(Stored items)
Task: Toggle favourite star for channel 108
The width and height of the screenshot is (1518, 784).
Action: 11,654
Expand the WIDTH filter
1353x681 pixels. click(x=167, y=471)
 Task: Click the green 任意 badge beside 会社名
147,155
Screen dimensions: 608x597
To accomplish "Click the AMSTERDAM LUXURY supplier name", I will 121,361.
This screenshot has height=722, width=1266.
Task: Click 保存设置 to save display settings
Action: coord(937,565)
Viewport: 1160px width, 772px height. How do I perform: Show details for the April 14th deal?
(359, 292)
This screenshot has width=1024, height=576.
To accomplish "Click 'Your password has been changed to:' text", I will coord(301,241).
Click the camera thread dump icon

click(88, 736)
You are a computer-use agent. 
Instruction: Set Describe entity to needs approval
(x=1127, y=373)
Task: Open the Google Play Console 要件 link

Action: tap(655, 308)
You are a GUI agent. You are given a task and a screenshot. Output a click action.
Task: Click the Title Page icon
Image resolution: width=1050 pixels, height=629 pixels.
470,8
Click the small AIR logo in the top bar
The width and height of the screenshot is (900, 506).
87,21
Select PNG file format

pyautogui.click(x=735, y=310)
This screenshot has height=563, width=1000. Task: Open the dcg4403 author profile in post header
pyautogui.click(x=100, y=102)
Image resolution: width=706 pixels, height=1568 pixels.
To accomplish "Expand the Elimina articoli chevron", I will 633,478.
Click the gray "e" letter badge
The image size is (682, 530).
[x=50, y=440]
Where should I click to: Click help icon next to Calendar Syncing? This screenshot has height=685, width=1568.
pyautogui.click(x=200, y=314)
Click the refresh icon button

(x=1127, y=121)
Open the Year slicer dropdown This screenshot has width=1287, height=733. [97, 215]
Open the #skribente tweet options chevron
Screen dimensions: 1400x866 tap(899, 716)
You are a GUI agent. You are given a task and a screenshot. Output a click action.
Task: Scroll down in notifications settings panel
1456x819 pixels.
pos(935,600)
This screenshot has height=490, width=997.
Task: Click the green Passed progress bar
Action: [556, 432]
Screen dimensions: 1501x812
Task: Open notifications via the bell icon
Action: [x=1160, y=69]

» **Your objective**
When you answer, return the records above exactly as they stand.

» **Solved exercise**
Task: Toggle favourite star for channel 108
The width and height of the screenshot is (1518, 784).
Action: 11,654
Expand the WIDTH filter
1353x681 pixels. click(x=167, y=471)
 Task: Click the green 任意 badge beside 会社名
147,155
Screen dimensions: 608x597
To accomplish "Click the AMSTERDAM LUXURY supplier name", I will 121,361.
This screenshot has height=722, width=1266.
Task: Click 保存设置 to save display settings
Action: coord(937,565)
Viewport: 1160px width, 772px height. How do I perform: Show details for the April 14th deal?
(359, 292)
This screenshot has width=1024, height=576.
To accomplish "Click 'Your password has been changed to:' text", I will coord(301,241).
Click the camera thread dump icon

click(88, 736)
You are a computer-use agent. 
Instruction: Set Describe entity to needs approval
(x=1127, y=373)
Task: Open the Google Play Console 要件 link

Action: tap(655, 308)
You are a GUI agent. You are given a task and a screenshot. Output a click action.
Task: Click the Title Page icon
Image resolution: width=1050 pixels, height=629 pixels.
470,8
Click the small AIR logo in the top bar
The width and height of the screenshot is (900, 506).
87,21
Select PNG file format

pyautogui.click(x=735, y=310)
This screenshot has height=563, width=1000. Task: Open the dcg4403 author profile in post header
pyautogui.click(x=100, y=102)
Image resolution: width=706 pixels, height=1568 pixels.
To accomplish "Expand the Elimina articoli chevron", I will 633,478.
Click the gray "e" letter badge
The image size is (682, 530).
[x=50, y=440]
Where should I click to: Click help icon next to Calendar Syncing? This screenshot has height=685, width=1568.
pyautogui.click(x=200, y=314)
Click the refresh icon button

(x=1127, y=121)
Open the Year slicer dropdown This screenshot has width=1287, height=733. [97, 215]
Open the #skribente tweet options chevron
Screen dimensions: 1400x866 tap(899, 716)
You are a GUI agent. You are given a task and a screenshot. Output a click action.
Task: Scroll down in notifications settings panel
1456x819 pixels.
pos(935,600)
This screenshot has height=490, width=997.
Task: Click the green Passed progress bar
Action: [556, 432]
Screen dimensions: 1501x812
Task: Open notifications via the bell icon
Action: [x=1160, y=69]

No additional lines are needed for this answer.